When you use the [DBAL / outbox channel](/modelling/recovering-tracing-and-monitoring/resiliency/outbox-pattern.md), the outgoing message is written **in the same database transaction** as your business state. There is no two-storage atomicity problem because there is only one storage — if the transaction commits, the message is stored; if it rolls back, neither the state change nor the message is persisted. Dispatch from the outbox to the broker then happens at-least-once.

## Idempotency: effectively-once within a retention window

Because delivery is at-least-once, consumers must tolerate duplicates. Ecotone's [deduplication](/modelling/recovering-tracing-and-monitoring/resiliency/idempotent-consumer-deduplication.md) does this for you: a redelivered message carrying the same deduplication key is detected and skipped before your handler runs.

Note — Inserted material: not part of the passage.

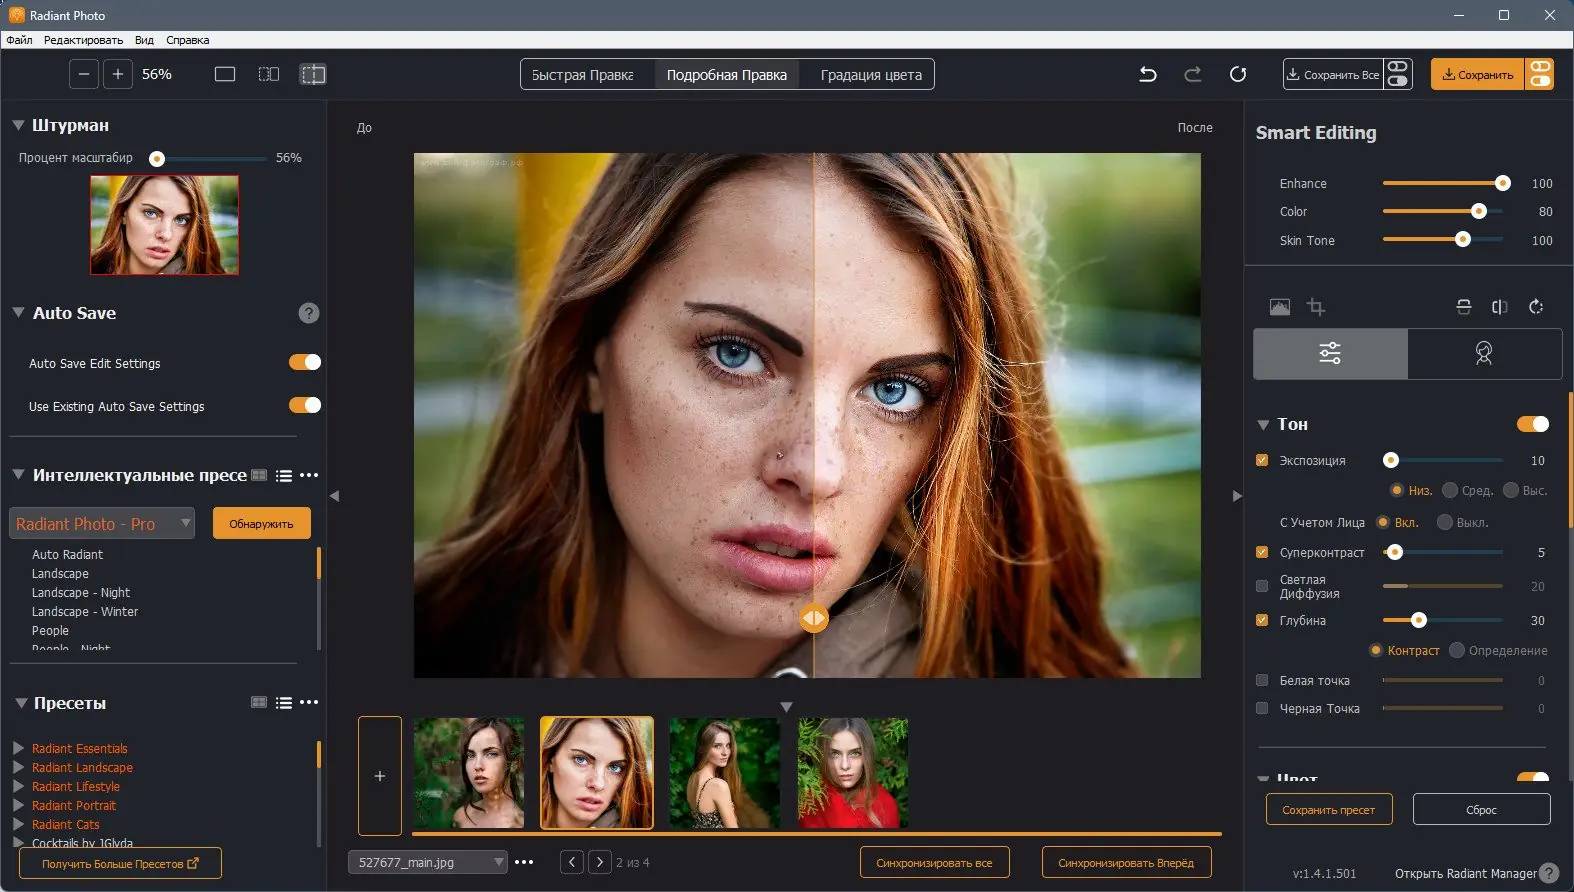This screenshot has width=1574, height=892.
Task: Expand the Radiant Portrait preset folder
Action: point(19,805)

This is **effectively-once within the deduplication store's retention window — not exactly-once**. A redelivery that arrives after the key has expired from the store will be processed again. Keep handlers idempotent for anything that must never double-apply.

## Ordering

* **Within a single aggregate / event stream:** ordering is guaranteed. Each event's version is strictly `previous + 1`, enforced by the Event Store's optimistic concurrency check.
* **Across aggregates, across handlers, and for splitter outputs:** no global ordering is guaranteed. Each message is retried and processed independently, so two messages on the same channel may be handled out of order. When you need ordering at scale, partition by aggregate — see [Gap Detection and Consistency](/modelling/event-sourcing/setting-up-projections/gap-detection-and-consistency.md).

## Read Model consistency

* A **synchronous** projection that writes through the **same DBAL connection** as the Event Store updates in the same transaction as the events — the Read Model is always consistent with the Event Stream.
* A **synchronous** projection that writes to a different connection or datastore, or any **asynchronous** projection, is **eventually consistent**: it catches up by reading from the Event Store starting at its last committed position.

## Per-handler failure isolation

A copy of each message is dispatched to every subscribing handler. Each handler retries and fails independently — one failing subscriber never aborts or re-runs the others. See [Message Handling Isolation](/modelling/recovering-tracing-and-monitoring/message-handling-isolation.md).